Kegiatan ini menjadi ajang apresiasi atas komitmen dan kinerja fasilitas kesehatan dalam memberikan pelayanan optimal kepada peserta Jaminan Kesehatan Nasional (JKN).
Kepala Dinas Kesehatan Kota Banda Aceh, Wahyudi, S.STP., M.Si., menekankan bahwa pencapaian tersebut merupakan bukti keberhasilan penguatan kesehatan primer, yang menjadi prioritas utama layanan Pemerintah Kota Banda Aceh. Menurutnya, Puskesmas memiliki peran strategis sebagai garda terdepan dalam menjamin akses layanan kesehatan berkualitas dan berkesinambungan bagi masyarakat.

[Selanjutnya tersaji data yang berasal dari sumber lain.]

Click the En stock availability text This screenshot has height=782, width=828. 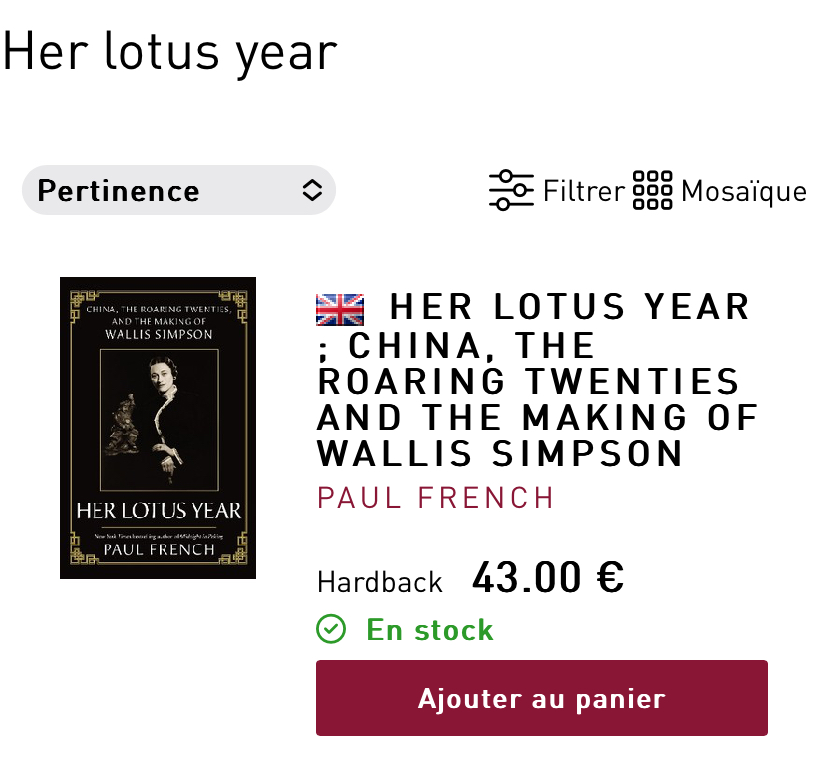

“Penghargaan ini bukan semata-mata pencapaian institusi, tetapi mencerminkan konsistensi Puskesmas dalam menjalankan fungsi promotif dan preventif, memperluas jangkauan layanan, serta meningkatkan efektivitas pemanfaatan sistem kesehatan digital,” ujar Wahyudi.
Dalam kegiatan ini, sejumlah Puskesmas meraih penghargaan berdasarkan indikator kinerja pelayanan kesehatan tahun 2025:
-
Puskesmas Jeulingke: Puskesmas Terbaik dalam Capaian Skrining Riwayat Kesehatan Tahun 2025, sebagai bukti keberhasilan deteksi dini risiko penyakit di masyarakat.
-
Puskesmas Batoh: Puskesmas Terbaik dalam Capaian Rekrutmen Peserta Prolanis Tahun 2025, menunjukkan optimalisasi pengelolaan layanan penyakit kronis secara berkelanjutan dan terintegrasi.
-
Puskesmas Kuta Alam, Puskesmas Baiturrahman, Puskesmas Jaya Baru, Puskesmas Banda Raya, Puskesmas Lampaseh, Puskesmas Kopelma Darussalam, dan Puskesmas Ulee Kareng: Penghargaan atas Komitmen Fasilitas Kesehatan Tingkat Pertama (FKTP) dalam implementasi integrasi P-Care, Integrasi Online, dan I-Care, mendukung transformasi layanan digital kesehatan.
-
Puskesmas Kuta Alam: Kembali mencatat prestasi dengan diraihnya penghargaan sebagai Puskesmas Terbaik Capaian Angka Kontak Tahun 2025, mencerminkan meningkatnya akses masyarakat terhadap layanan kesehatan primer.
Wahyudi menegaskan, Dinas Kesehatan Kota Banda Aceh akan terus mendorong peningkatan kinerja Puskesmas melalui penguatan sumber daya manusia, penyediaan sarana-prasarana, serta optimalisasi sistem informasi kesehatan yang terintegrasi dengan BPJS Kesehatan.
“Ke depan, kami berkomitmen memastikan Puskesmas tidak hanya unggul dari sisi indikator capaian, tetapi juga mampu menghadirkan pelayanan yang responsif, berkualitas, dan berorientasi pada kebutuhan riil masyarakat. Inilah landasan utama dalam mewujudkan sistem kesehatan daerah yang tangguh dan berkelanjutan,” tegasnya.